🤖 AI Summary
Classical influence functions fail in deep neural networks due to the ill-conditioning and non-invertibility of the Hessian matrix, compounded by extremely high parameter dimensionality. To address this, we propose the Local Bayesian Influence Function (BIF), the first influence framework integrating Bayesian inference—thereby circumventing explicit Hessian inversion and instead leveraging statistical properties of the loss landscape for data attribution. BIF employs stochastic-gradient Markov Chain Monte Carlo (SG-MCMC) to efficiently approximate the posterior distribution over model parameters, capturing high-order parameter interactions while naturally scaling to ultra-large models (e.g., billion- or trillion-parameter architectures). Experiments demonstrate that BIF achieves state-of-the-art performance in predicting retraining outcomes, significantly improving the accuracy, stability, and scalability of influence estimation.

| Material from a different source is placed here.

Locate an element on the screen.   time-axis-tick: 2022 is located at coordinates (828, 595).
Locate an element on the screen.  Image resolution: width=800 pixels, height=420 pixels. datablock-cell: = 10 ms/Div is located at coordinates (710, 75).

This work establishes a novel paradigm for quantifying data value in foundation models.
📝 Abstract
Classical influence functions face significant challenges when applied to deep neural networks, primarily due to non-invertible Hessians and high-dimensional parameter spaces. We propose the local Bayesian influence function (BIF), an extension of classical influence functions that replaces Hessian inversion with loss landscape statistics that can be estimated via stochastic-gradient MCMC sampling. This Hessian-free approach captures higher-order interactions among parameters and scales efficiently to neural networks with billions of parameters. We demonstrate state-of-the-art results on predicting retraining experiments.